### PROBLEM DESCRIPTION
Please write the lines of the listing below, from the line with "You are a computer-use" up to and including the line with "coord(452,208)", as a JSON list of strings with one string per line and blank lines skipped. Leave the pictures out of your answer.

***

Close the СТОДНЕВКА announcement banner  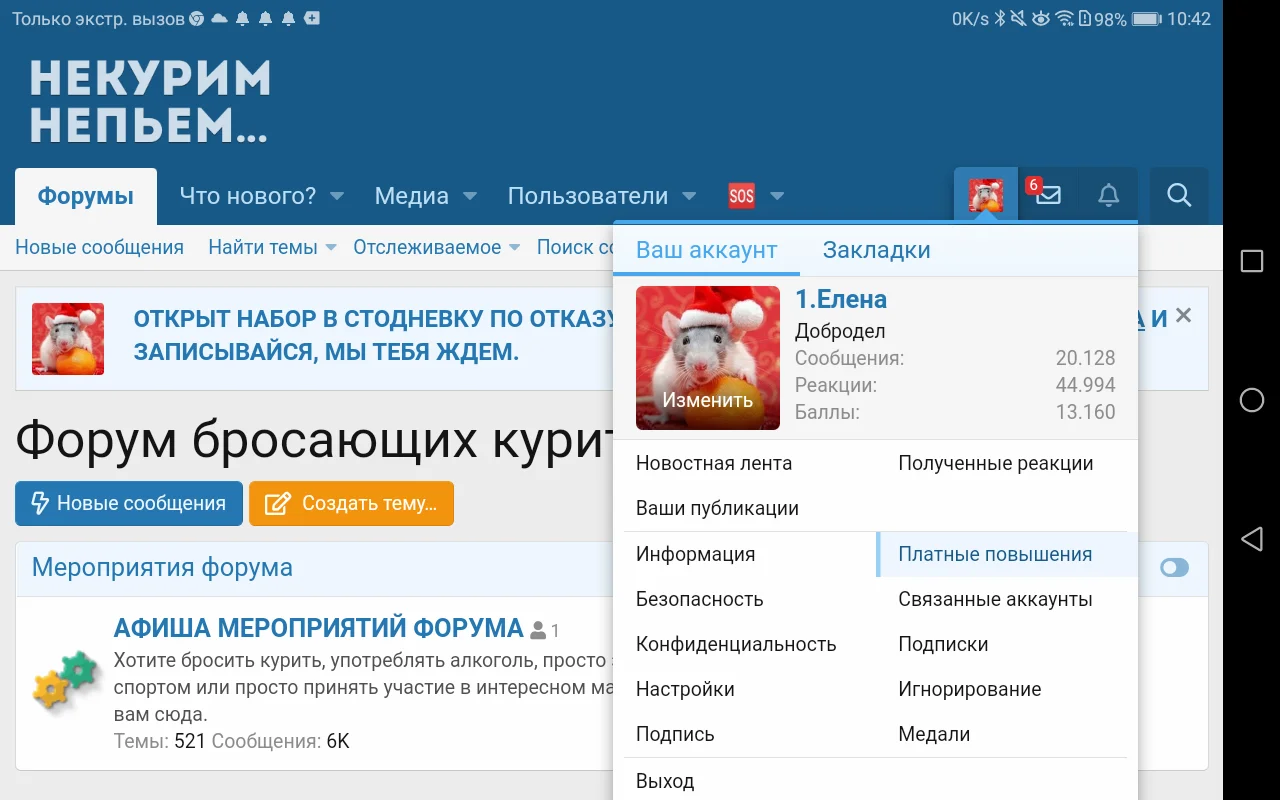1183,315
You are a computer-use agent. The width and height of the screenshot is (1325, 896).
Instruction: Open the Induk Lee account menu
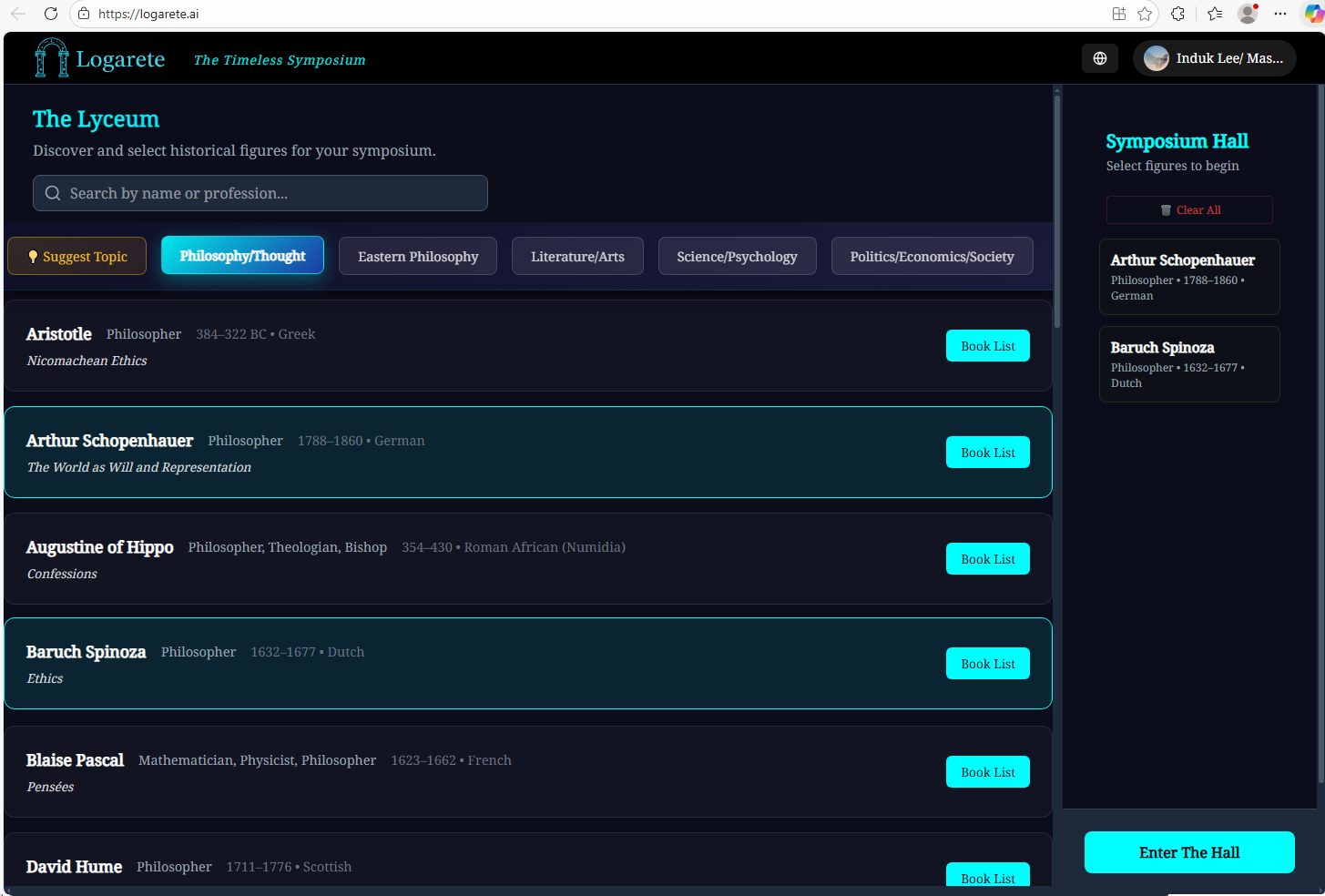[1214, 57]
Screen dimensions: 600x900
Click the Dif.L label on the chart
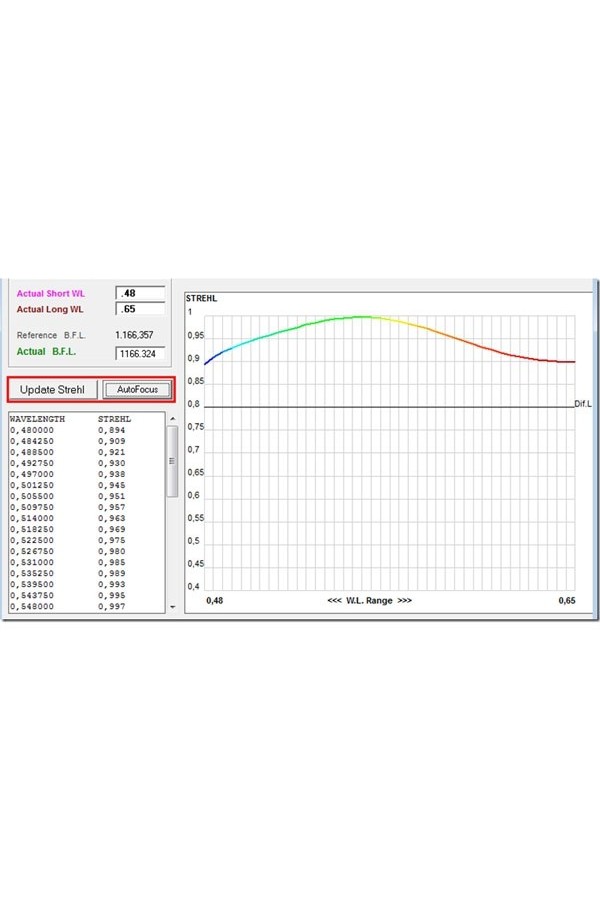(x=584, y=403)
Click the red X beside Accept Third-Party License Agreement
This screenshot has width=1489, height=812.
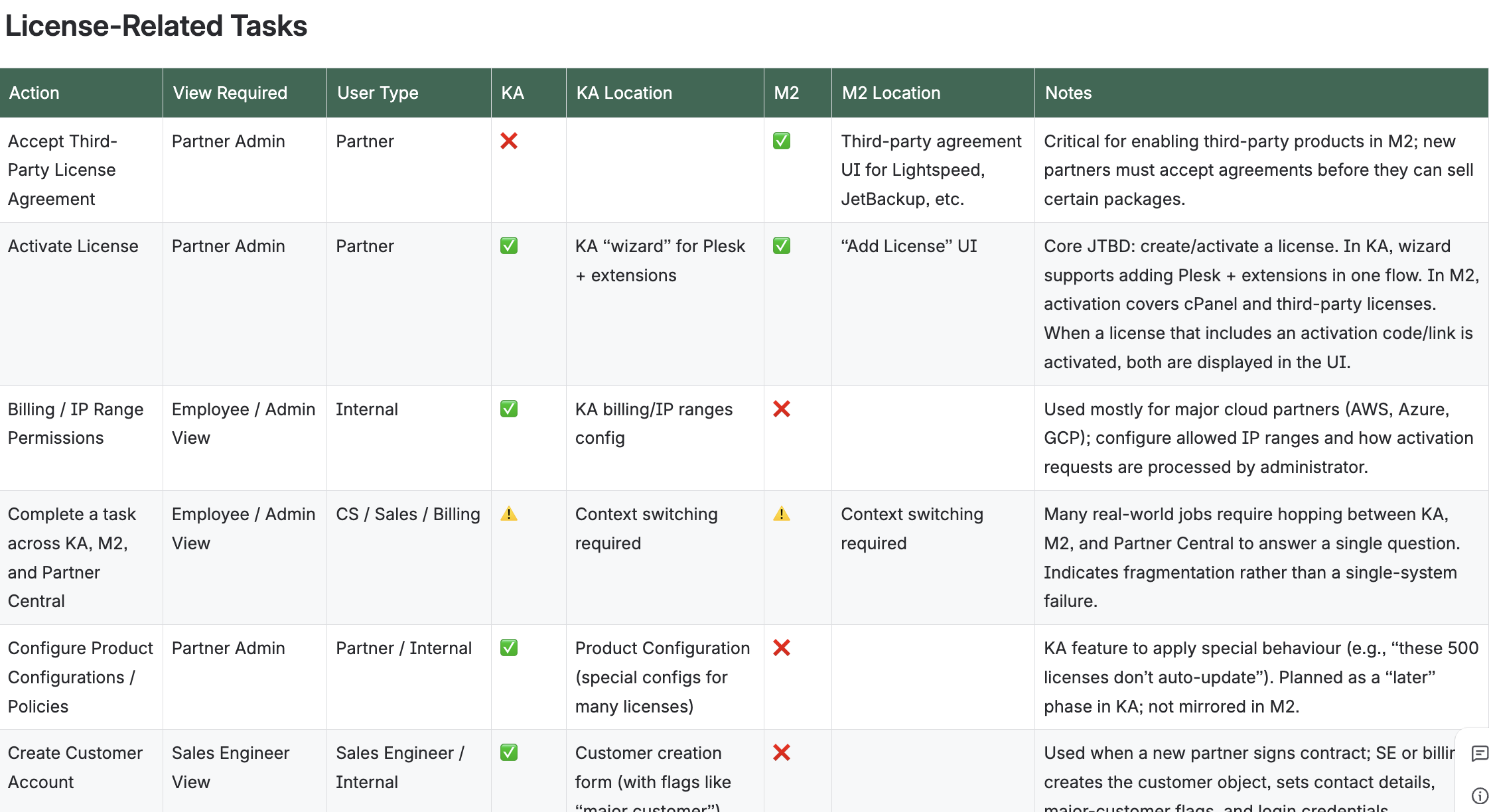[508, 141]
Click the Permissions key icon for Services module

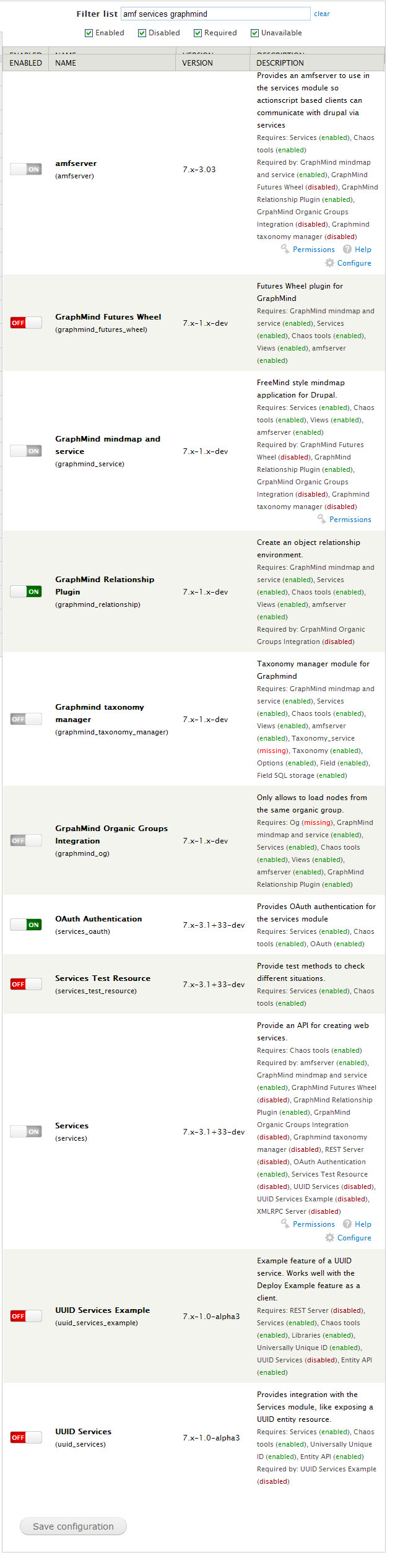click(x=285, y=1224)
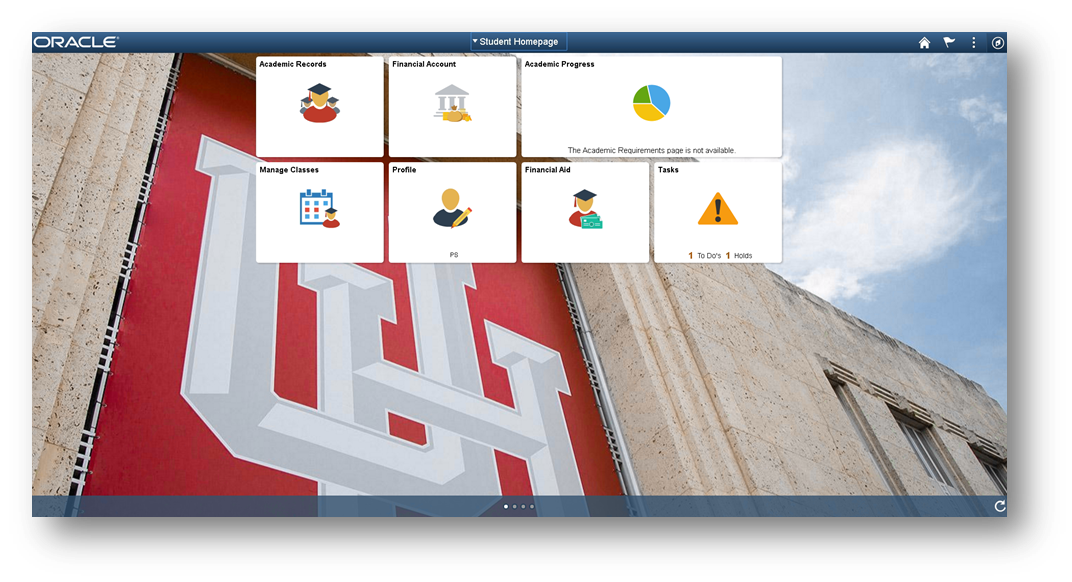Open the Profile person-with-pencil icon

coord(452,208)
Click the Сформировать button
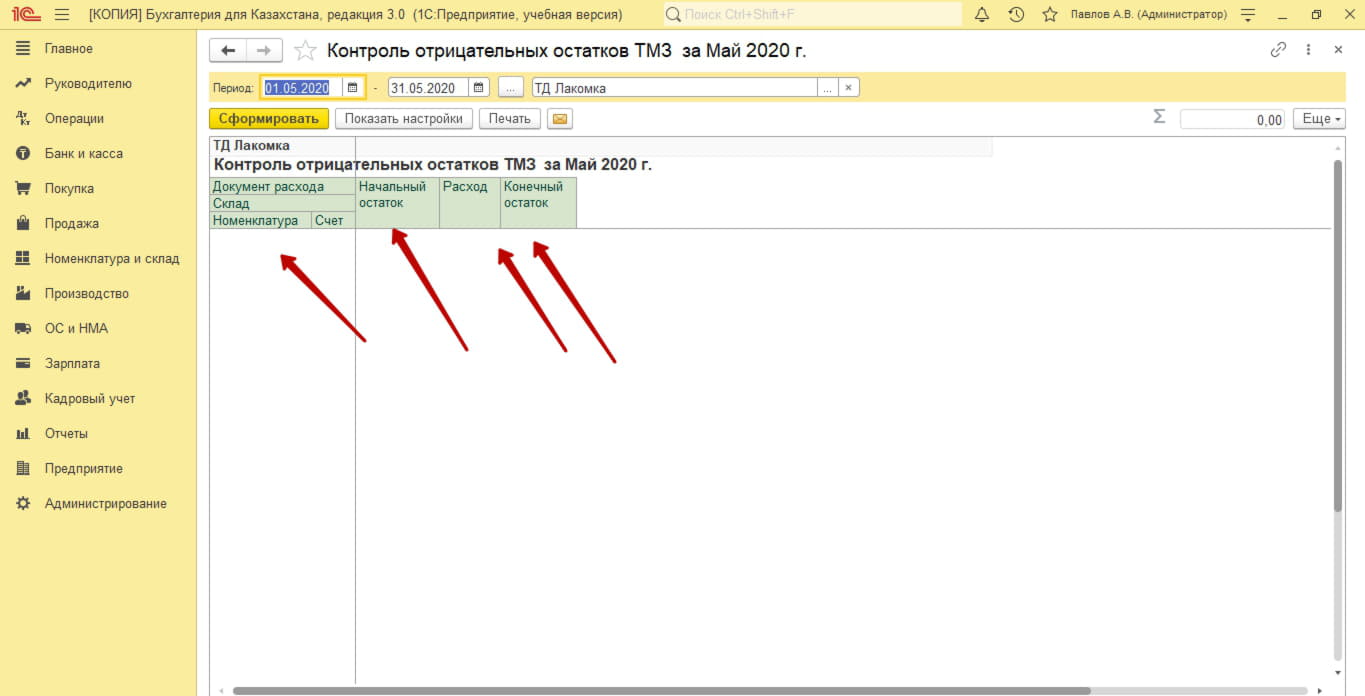This screenshot has width=1365, height=696. [x=269, y=119]
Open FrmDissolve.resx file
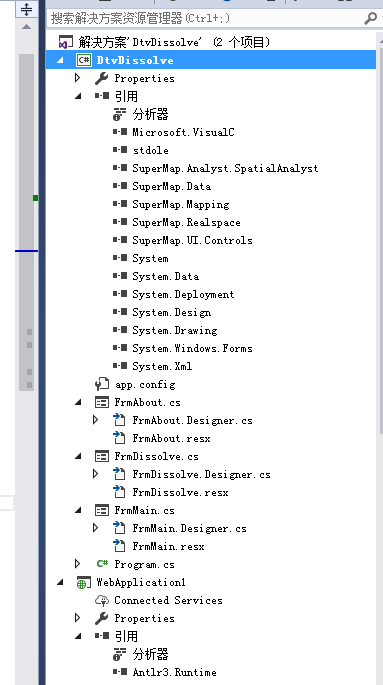Image resolution: width=383 pixels, height=685 pixels. tap(180, 492)
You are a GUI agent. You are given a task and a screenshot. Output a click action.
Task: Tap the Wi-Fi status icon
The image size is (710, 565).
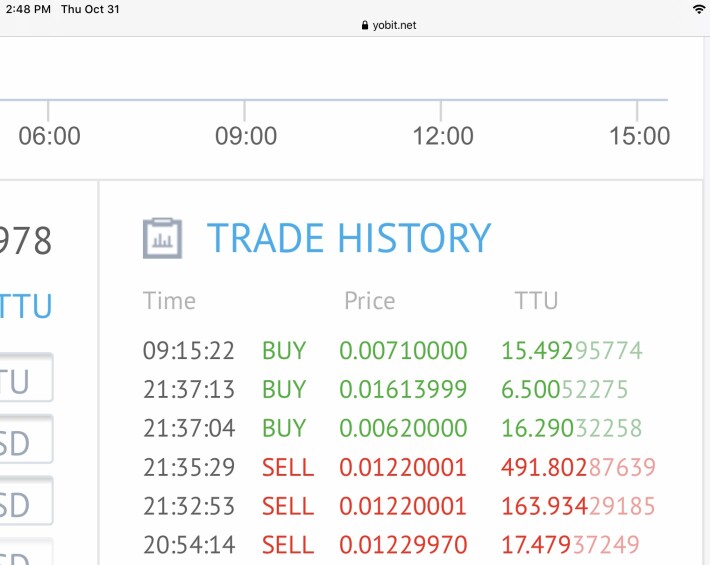(x=700, y=9)
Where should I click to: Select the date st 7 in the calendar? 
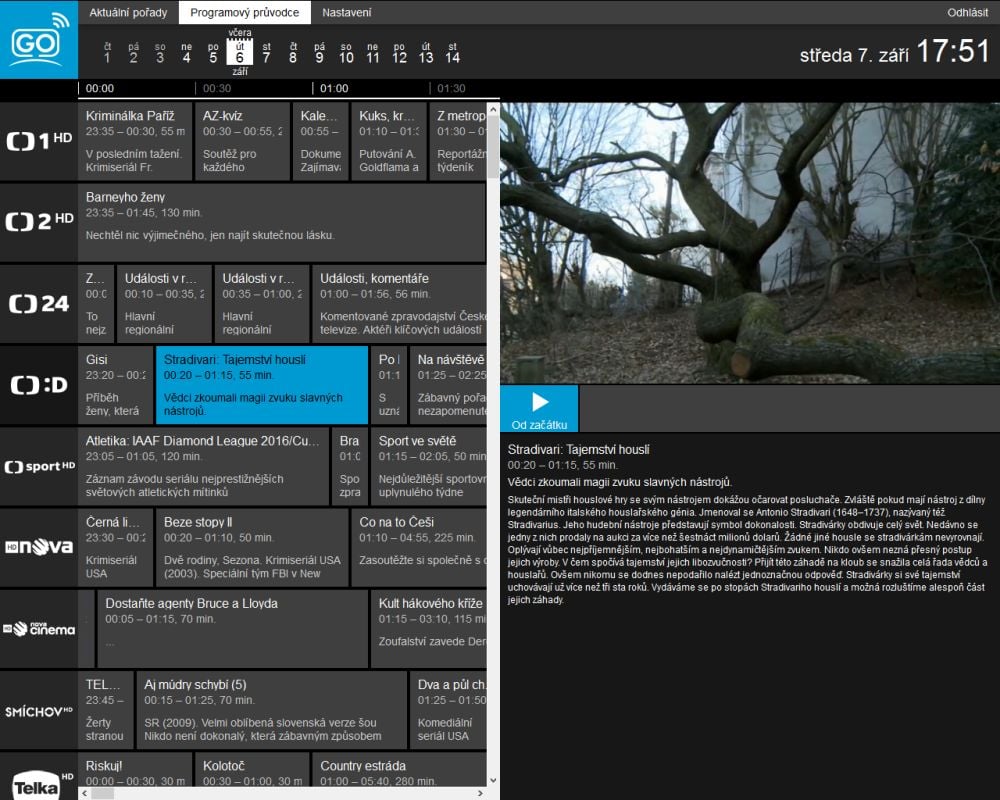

***

### WORKED SOLUTION
[
  "You are a computer-use agent. The width and height of the screenshot is (1325, 896).",
  "Instruction: Open the Induk Lee account menu",
  "[1214, 57]",
  "Screen dimensions: 600x900",
  "Click the Dif.L label on the chart",
  "(x=584, y=403)",
  "Click the red X beside Accept Third-Party License Agreement",
  "This screenshot has width=1489, height=812.",
  "[508, 141]",
  "Click the Permissions key icon for Services module",
  "click(x=285, y=1224)",
  "Open the Profile person-with-pencil icon",
  "coord(452,208)"
]